Task data →
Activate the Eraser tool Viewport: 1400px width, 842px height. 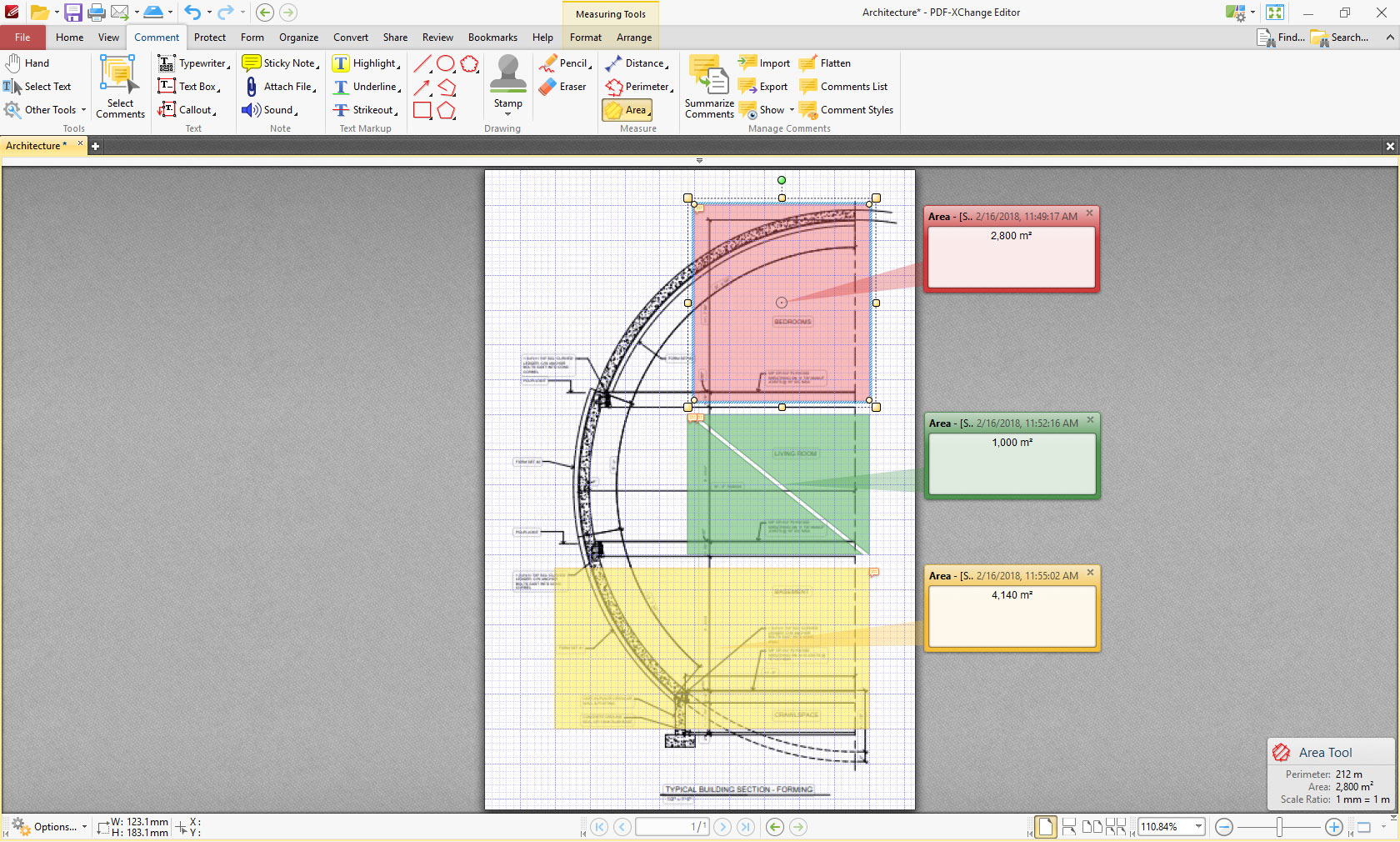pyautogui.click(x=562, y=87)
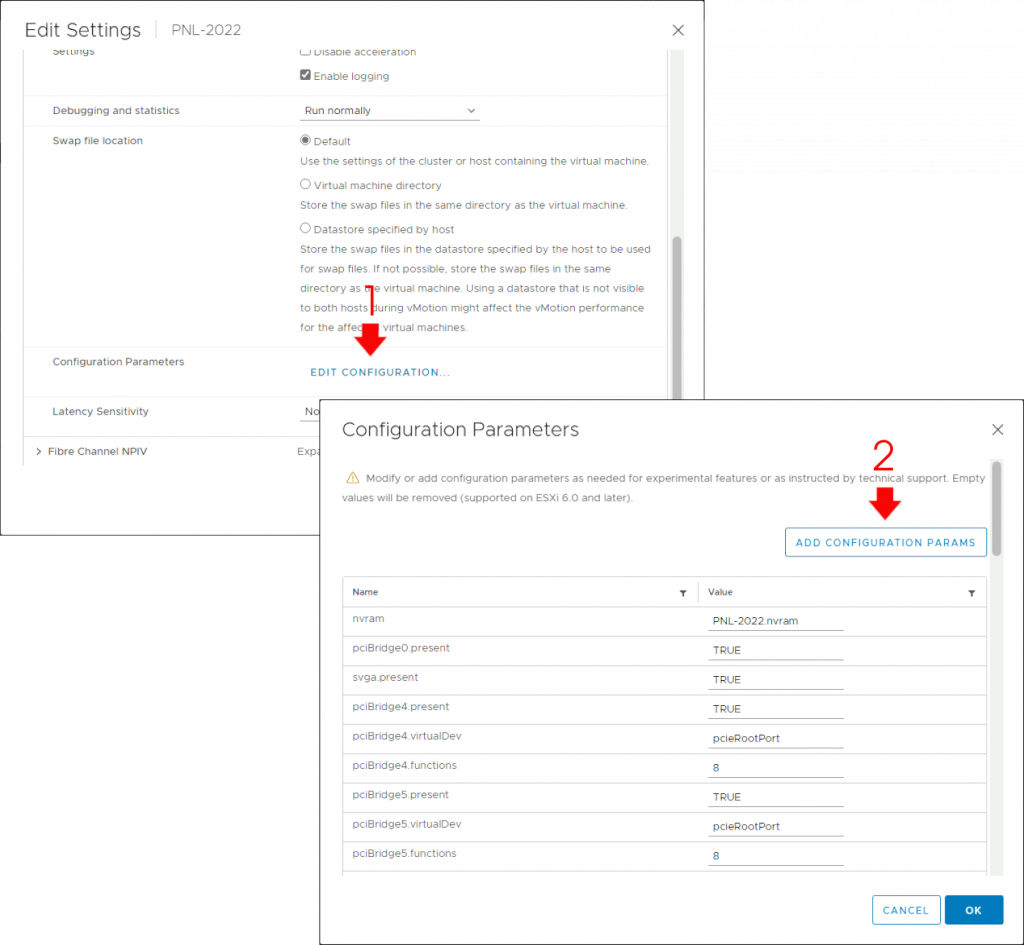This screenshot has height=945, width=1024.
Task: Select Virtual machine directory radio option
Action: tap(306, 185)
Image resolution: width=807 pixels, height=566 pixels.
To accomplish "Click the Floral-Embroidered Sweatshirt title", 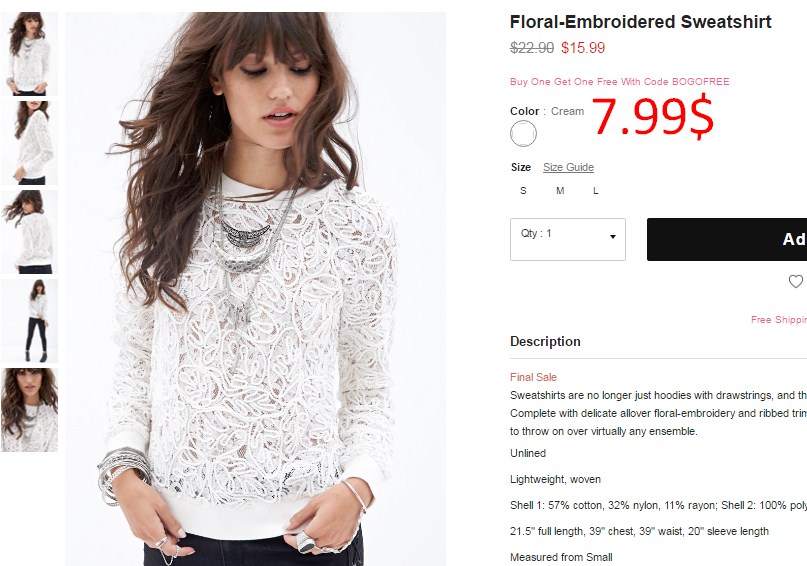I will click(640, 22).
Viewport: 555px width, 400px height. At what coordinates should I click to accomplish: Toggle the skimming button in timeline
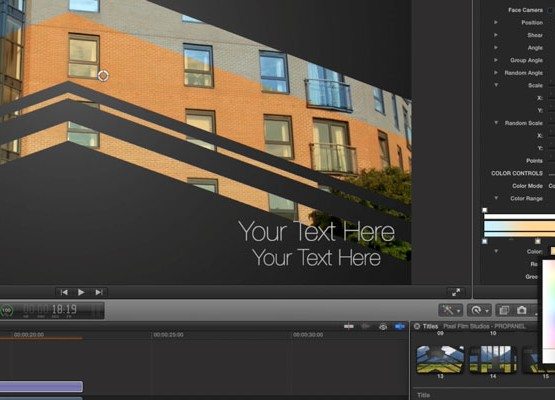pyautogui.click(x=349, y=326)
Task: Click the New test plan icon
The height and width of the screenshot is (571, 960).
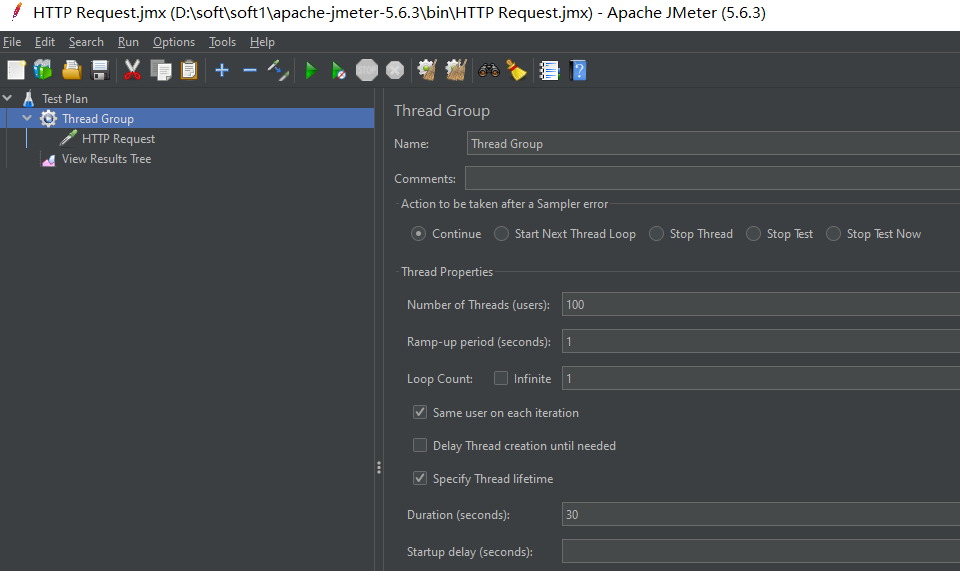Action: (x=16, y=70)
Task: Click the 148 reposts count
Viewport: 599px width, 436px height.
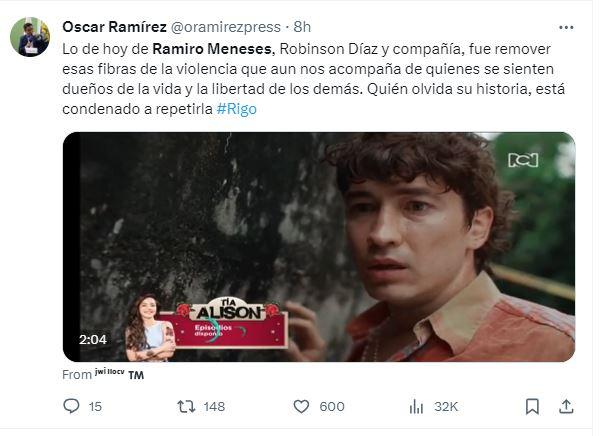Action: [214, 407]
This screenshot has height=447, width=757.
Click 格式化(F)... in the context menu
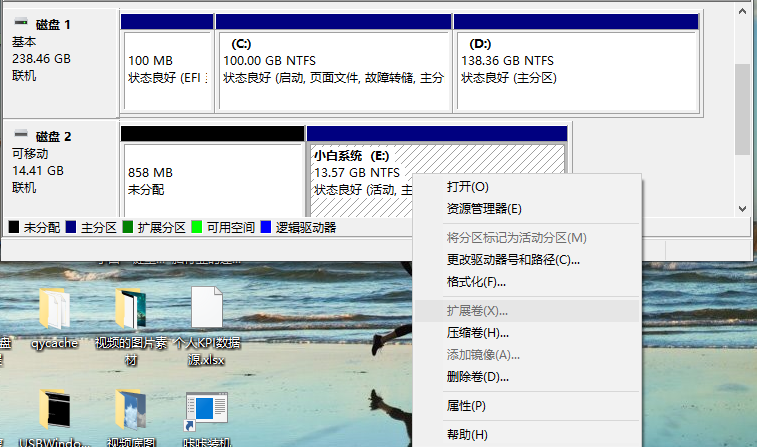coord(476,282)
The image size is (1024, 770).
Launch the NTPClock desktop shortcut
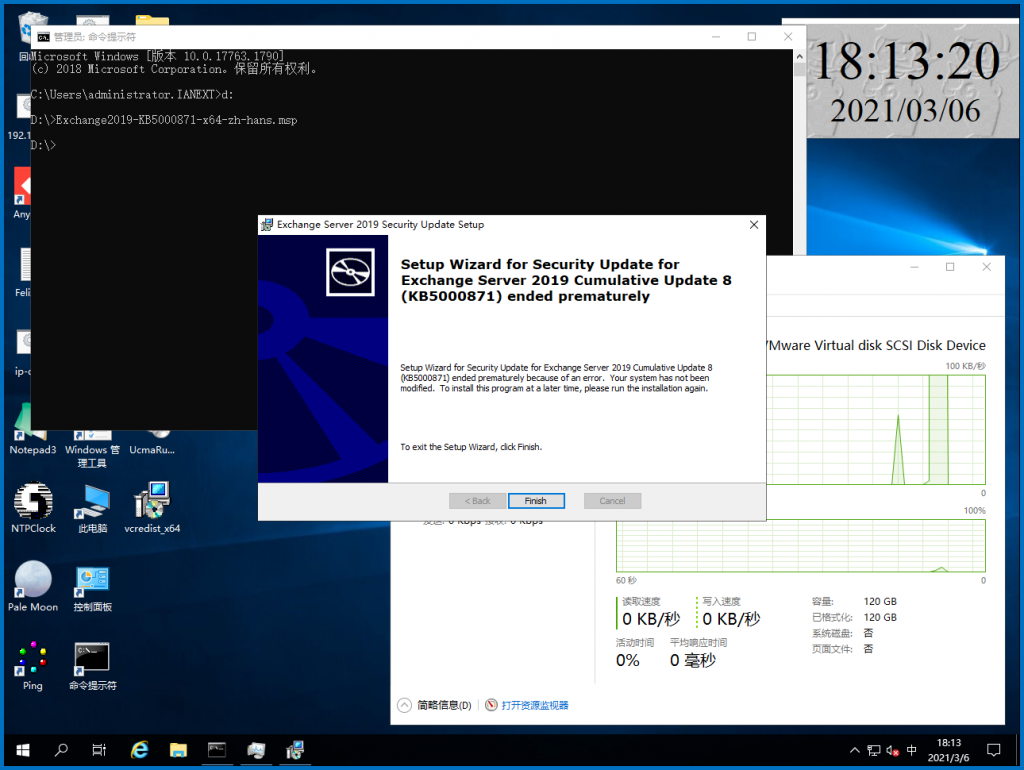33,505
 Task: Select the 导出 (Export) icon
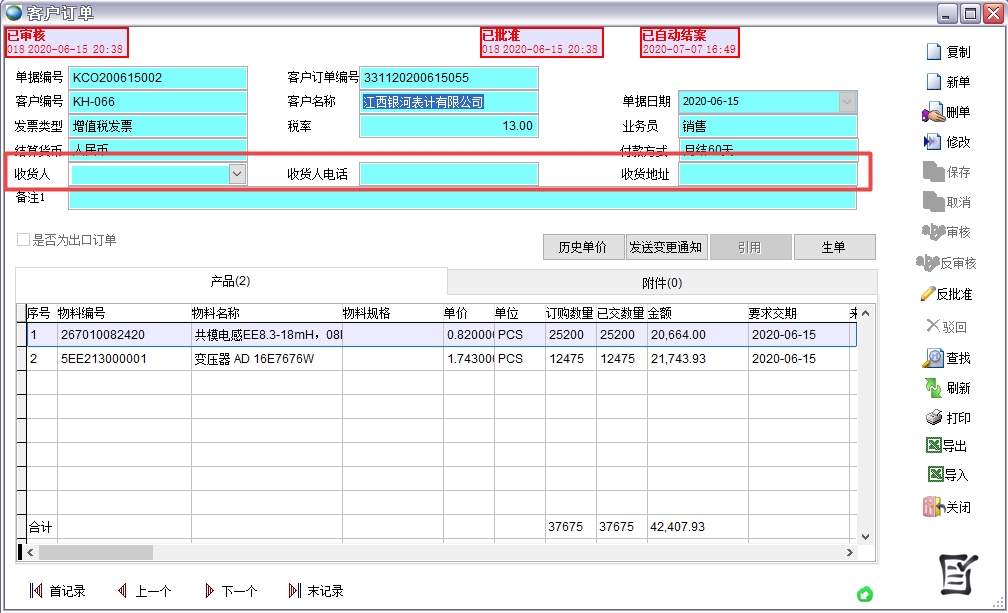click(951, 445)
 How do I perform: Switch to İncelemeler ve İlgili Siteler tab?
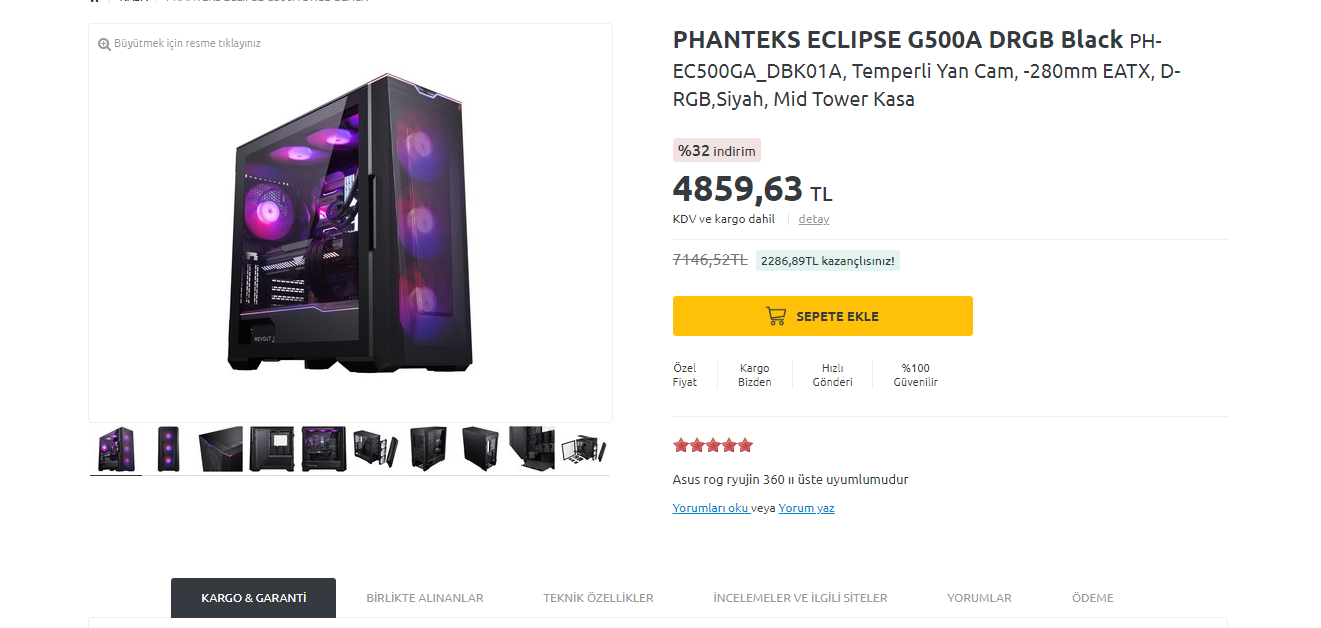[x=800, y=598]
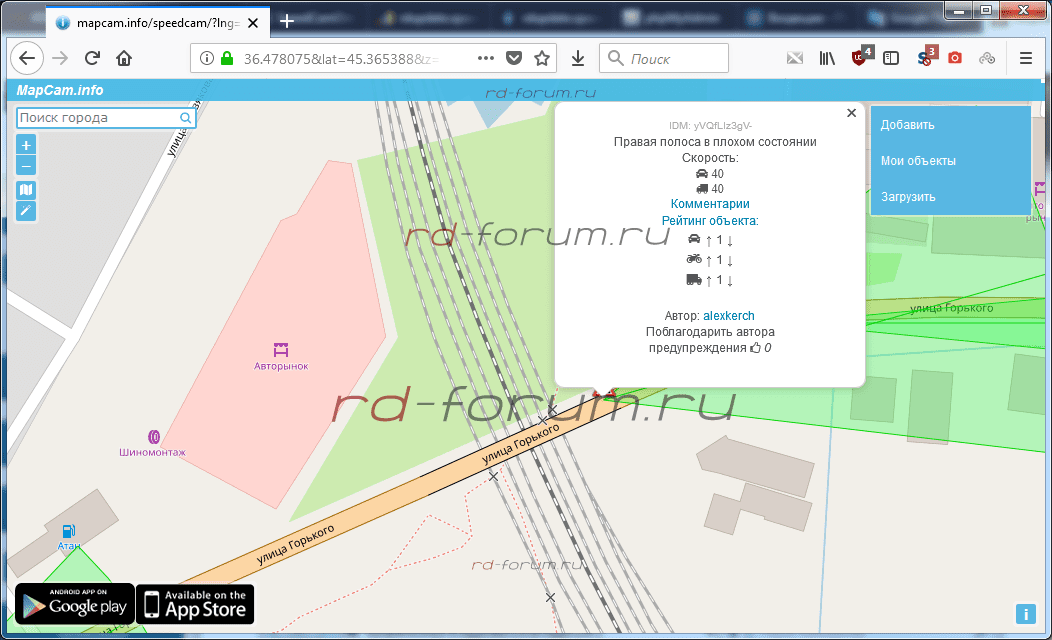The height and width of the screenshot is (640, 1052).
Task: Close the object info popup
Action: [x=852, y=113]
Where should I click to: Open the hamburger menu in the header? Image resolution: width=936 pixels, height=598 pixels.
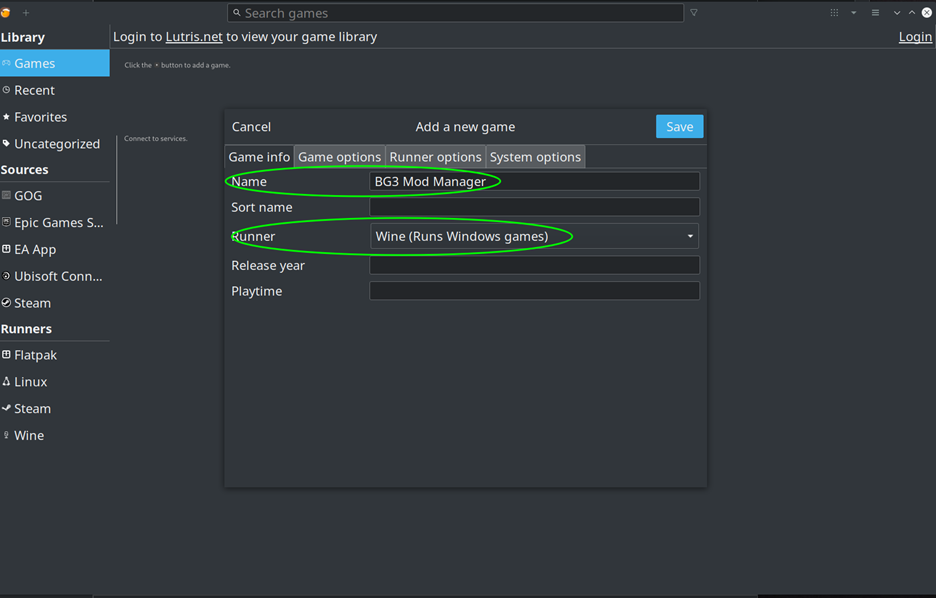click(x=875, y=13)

Task to complete → Your reply should give again exactly the lines from the one with "Click 格式化(F)... in the context menu" through the last line of the data, with both ends included and pictures left out.

Solution for this exercise →
Click 格式化(F)... in the context menu
coord(476,282)
The image size is (1024, 770).
Launch the NTPClock desktop shortcut
33,505
 Task: Select the 导出 (Export) icon
click(951, 445)
 How do I perform: Switch to İncelemeler ve İlgili Siteler tab?
[x=800, y=598]
The height and width of the screenshot is (640, 1052).
Task: Close the object info popup
Action: [x=852, y=113]
Where should I click to: Open the hamburger menu in the header? Image resolution: width=936 pixels, height=598 pixels.
click(x=875, y=13)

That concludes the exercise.